Task brief
Swap "back arrow" for "return arrow" and leave everything else unchanged. Reproduce only the data lines from the one containing "This screenshot has width=800, height=448." through the one containing "Action: pyautogui.click(x=37, y=429)", and omit the pictures.

Material for the task
========================
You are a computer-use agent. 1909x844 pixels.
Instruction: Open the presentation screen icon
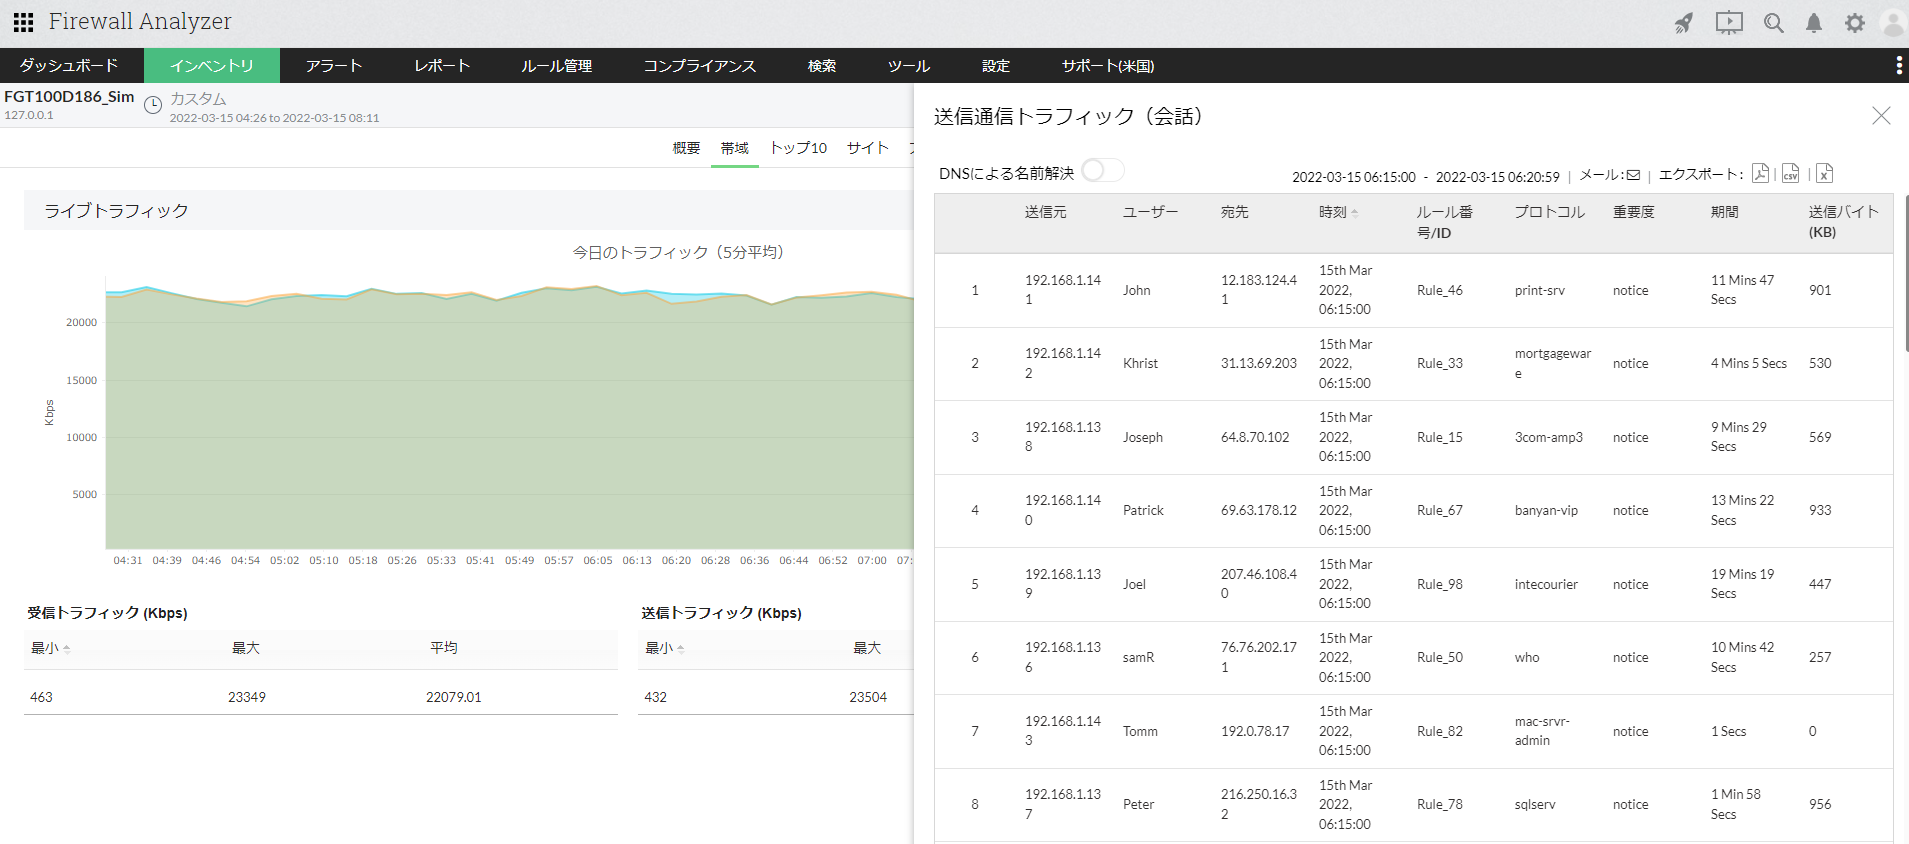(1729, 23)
========================
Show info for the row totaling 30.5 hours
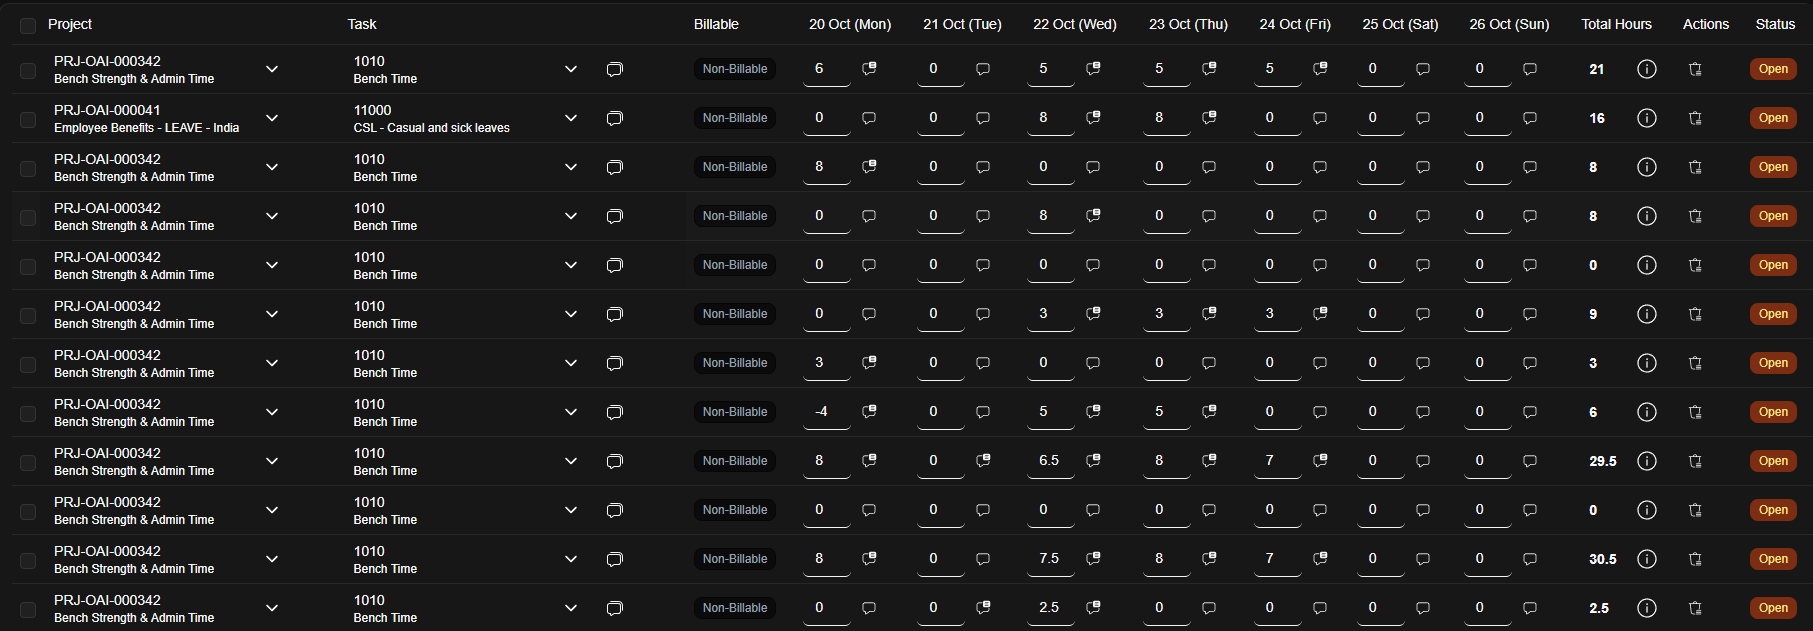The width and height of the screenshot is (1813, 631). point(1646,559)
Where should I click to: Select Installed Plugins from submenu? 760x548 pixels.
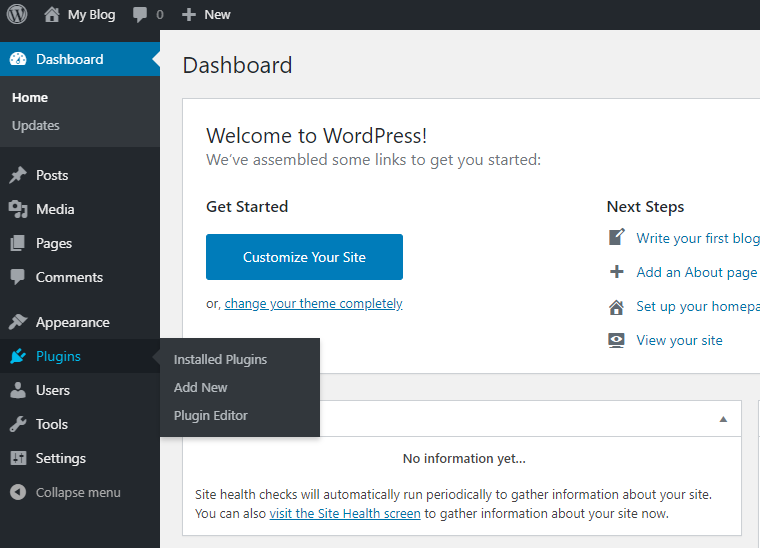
========================
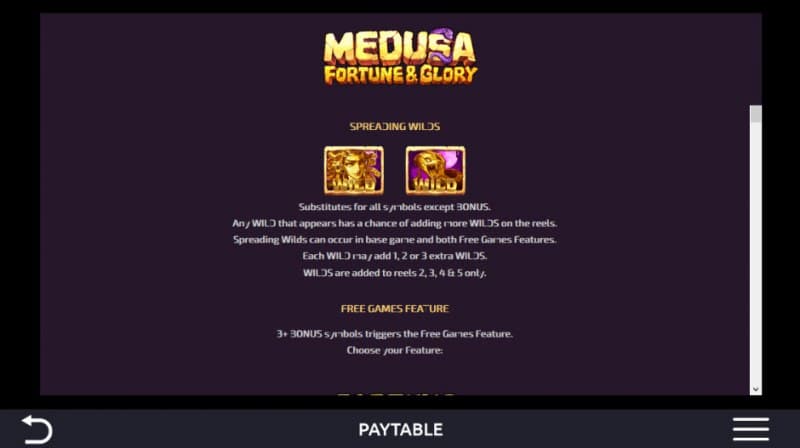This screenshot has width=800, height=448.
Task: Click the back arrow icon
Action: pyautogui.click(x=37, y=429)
========================
Exercise answer
This screenshot has width=800, height=448.
Task: Click the return arrow icon
Action: pyautogui.click(x=37, y=429)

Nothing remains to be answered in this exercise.